Director Takashi Miike has been called the Japanese David Lynch. I can see that. Parts of Gozu are as teeth-clenchingly disturbing as Eraserhead, and as confusing as Mulholland Drive. Of course, this is served up Japanese-style, and we know how weird that can be at the best of times.
Reportedly, this movie has mythic elements, a retelling of Japanese mythology: a modern-day Japanese Ulysses (I don’t even know if I mean the Greek myth or the inpenetrable novel by james Joyce). More fucked-up than America’s version, O Brother, Where Art Thou? Waaaay more.
Let me try to give you an idea:
The protagonist is Minami, a junior Yakuza who is ordered by the boss of his Yakuza crew to take Ozaki, an older Yakuza “brother,” to a Yakuza disposal grounds in the backwater town of Nagoya. Presumably to be killed.
You see, Ozaki is bug-nuts insane, which is bad for business. In an early scene, Ozaki claims a chihuahua is a trained killer of Yakuza, and procedes to batter it to death, finally swinging it around his head on its leash and splatting it against the window.
On the way to Nagoya, there is an accident, and Ozaki is killed.

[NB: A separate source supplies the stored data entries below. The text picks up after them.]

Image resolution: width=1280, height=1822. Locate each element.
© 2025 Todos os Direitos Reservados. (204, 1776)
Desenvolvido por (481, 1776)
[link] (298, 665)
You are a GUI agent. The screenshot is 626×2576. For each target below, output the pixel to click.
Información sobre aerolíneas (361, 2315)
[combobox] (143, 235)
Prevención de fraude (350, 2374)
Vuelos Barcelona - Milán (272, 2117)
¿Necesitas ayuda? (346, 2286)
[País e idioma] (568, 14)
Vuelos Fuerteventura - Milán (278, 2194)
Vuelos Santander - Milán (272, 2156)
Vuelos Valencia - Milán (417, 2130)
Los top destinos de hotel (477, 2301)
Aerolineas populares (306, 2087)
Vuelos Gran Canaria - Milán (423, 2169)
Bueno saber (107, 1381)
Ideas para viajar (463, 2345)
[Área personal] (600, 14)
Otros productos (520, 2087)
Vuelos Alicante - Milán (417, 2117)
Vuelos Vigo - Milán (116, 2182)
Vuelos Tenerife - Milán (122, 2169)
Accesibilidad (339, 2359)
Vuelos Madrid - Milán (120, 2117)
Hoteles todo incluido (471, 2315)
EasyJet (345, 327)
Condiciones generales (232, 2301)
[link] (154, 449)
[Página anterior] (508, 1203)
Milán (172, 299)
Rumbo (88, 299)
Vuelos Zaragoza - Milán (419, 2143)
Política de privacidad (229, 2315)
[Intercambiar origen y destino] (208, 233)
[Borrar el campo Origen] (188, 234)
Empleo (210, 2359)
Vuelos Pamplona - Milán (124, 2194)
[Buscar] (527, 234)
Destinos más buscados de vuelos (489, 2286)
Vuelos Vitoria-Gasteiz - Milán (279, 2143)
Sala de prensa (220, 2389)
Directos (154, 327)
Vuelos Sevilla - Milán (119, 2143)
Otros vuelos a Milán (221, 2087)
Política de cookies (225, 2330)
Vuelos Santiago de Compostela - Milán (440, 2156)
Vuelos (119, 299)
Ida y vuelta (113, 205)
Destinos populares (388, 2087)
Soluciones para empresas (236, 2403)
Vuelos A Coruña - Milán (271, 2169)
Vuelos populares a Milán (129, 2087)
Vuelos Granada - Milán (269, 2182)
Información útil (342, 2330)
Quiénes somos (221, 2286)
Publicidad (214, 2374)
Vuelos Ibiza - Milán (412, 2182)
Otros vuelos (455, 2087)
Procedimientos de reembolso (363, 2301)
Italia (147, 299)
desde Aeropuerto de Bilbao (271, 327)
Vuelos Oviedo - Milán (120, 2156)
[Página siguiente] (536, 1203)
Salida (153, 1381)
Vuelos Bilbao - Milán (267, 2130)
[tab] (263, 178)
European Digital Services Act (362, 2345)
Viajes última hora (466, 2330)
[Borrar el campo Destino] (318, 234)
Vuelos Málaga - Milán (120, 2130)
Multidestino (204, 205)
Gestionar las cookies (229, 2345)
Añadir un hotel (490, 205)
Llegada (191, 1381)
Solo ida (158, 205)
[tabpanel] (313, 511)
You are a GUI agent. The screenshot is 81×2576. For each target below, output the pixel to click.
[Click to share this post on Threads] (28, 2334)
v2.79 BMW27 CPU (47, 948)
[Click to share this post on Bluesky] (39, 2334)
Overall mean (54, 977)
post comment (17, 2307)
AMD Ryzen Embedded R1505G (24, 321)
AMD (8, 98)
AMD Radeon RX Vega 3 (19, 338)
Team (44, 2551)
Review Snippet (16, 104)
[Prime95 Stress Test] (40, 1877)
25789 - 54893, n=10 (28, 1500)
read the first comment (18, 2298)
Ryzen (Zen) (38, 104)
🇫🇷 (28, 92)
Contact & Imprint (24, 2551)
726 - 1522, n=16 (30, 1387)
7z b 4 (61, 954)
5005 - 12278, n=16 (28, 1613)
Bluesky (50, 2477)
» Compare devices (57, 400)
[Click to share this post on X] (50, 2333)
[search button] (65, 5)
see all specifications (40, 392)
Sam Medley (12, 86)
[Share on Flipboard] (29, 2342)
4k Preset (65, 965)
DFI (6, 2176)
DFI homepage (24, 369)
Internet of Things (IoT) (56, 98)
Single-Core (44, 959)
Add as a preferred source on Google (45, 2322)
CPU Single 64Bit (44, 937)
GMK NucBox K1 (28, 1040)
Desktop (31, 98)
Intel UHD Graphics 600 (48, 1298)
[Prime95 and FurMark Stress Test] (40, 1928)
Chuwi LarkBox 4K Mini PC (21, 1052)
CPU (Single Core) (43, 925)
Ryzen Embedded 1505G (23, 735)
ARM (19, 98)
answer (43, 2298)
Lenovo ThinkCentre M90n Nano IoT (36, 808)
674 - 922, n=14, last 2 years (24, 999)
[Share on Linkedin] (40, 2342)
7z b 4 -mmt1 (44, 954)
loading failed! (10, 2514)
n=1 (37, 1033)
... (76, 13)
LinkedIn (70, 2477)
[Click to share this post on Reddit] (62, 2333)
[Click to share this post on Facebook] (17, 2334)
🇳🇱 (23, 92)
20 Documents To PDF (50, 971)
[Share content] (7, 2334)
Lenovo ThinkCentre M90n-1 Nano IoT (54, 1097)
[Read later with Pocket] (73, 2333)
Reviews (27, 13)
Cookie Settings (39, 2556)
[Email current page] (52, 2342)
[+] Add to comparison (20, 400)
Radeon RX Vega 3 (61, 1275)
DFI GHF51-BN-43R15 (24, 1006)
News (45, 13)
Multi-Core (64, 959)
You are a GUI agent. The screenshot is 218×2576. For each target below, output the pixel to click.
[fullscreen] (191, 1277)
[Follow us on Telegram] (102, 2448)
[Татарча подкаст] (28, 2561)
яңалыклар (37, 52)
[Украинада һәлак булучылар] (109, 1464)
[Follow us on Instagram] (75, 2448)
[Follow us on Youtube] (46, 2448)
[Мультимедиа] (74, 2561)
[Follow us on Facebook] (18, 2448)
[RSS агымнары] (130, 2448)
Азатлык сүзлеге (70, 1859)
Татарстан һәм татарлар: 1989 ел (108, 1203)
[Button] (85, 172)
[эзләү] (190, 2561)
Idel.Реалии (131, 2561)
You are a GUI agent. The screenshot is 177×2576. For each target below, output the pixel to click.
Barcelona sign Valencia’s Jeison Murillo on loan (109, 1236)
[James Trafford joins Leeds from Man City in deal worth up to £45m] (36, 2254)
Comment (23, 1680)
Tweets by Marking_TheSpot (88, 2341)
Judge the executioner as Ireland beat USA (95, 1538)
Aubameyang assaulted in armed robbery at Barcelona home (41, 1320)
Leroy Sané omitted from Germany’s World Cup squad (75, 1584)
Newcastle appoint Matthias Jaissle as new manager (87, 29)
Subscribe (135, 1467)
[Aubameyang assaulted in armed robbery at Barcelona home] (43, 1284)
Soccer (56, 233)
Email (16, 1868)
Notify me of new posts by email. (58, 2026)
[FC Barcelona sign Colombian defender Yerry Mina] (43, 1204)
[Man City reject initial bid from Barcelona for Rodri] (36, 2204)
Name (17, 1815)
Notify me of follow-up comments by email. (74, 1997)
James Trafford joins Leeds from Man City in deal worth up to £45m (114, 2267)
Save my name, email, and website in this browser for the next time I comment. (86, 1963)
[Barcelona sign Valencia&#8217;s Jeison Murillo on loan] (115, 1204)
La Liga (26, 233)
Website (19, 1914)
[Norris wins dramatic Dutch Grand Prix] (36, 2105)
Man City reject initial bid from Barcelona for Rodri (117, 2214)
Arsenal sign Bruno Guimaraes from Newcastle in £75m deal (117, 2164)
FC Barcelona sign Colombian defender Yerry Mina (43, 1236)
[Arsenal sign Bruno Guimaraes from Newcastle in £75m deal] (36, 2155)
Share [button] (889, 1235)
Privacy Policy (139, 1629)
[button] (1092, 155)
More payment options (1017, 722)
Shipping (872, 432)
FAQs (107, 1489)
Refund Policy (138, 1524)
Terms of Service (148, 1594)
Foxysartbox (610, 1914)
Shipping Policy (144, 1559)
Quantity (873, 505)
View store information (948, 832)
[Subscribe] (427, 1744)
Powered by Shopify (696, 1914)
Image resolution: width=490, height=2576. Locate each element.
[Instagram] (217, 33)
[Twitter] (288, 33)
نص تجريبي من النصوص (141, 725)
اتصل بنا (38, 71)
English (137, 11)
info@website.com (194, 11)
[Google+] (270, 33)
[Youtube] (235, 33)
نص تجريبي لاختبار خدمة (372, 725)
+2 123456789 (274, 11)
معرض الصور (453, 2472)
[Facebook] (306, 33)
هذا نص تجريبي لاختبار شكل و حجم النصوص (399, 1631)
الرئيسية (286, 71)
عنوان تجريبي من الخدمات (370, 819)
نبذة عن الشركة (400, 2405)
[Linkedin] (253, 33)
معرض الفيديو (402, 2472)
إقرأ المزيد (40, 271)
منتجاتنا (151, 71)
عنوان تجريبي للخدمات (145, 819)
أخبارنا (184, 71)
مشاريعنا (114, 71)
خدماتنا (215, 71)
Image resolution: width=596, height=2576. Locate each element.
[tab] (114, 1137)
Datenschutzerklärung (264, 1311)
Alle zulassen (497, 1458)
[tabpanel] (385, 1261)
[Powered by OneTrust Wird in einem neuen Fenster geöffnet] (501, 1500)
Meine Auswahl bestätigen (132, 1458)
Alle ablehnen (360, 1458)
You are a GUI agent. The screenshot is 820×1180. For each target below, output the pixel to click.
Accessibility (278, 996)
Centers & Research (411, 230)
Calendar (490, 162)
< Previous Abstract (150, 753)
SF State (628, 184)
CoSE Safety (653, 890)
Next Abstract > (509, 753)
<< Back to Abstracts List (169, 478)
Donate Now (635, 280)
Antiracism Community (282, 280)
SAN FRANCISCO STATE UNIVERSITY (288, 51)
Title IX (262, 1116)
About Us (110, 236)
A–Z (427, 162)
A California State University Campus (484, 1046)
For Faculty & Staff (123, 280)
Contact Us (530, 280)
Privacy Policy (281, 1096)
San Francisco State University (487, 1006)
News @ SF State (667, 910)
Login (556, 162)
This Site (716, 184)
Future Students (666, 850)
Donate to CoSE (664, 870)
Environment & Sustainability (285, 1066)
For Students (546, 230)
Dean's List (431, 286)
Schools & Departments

Minami tries to bring him to Nagoya anyway, but once in the town, the body of Ozaka mysteriously disappears. The locals prove unhelpful, and increasingly bizaare.
On his quest to recover Ozaki’s body, Minami meets a trio of transvestites who run a restaurant, and who, it is implied, jerk off into the food. He meets a half-albino who seems to want to stay cuddled up to him. A Yakuza boss who riddles like Gollum in the cave. An old woman who clearly wants in his pants (especially after she spies him bathing, and says he has a “Fine and Dandy” unit), and who tries to get him to drink her breast milk.
And then it gets weird.
And they all lived happily ever after.
You’re welcome for the nightmares.
This movie doesn’t exist because it’s fun to watch. No, what’s fun about it is inflicting it on your friends. Watch them slowly come to realize just what you’ve done to them.
I’m sure they’ve done something you want to get back at them for.
Gozu: (極道恐怖大劇場 牛頭 ＧＯＺＵ, Gokudō kyōfu dai-gekijō: Gozu, literally: Grand Theatre of Perversion and Fear: Cow’s Head) (2003) Japanese, directed by Takashi Miike.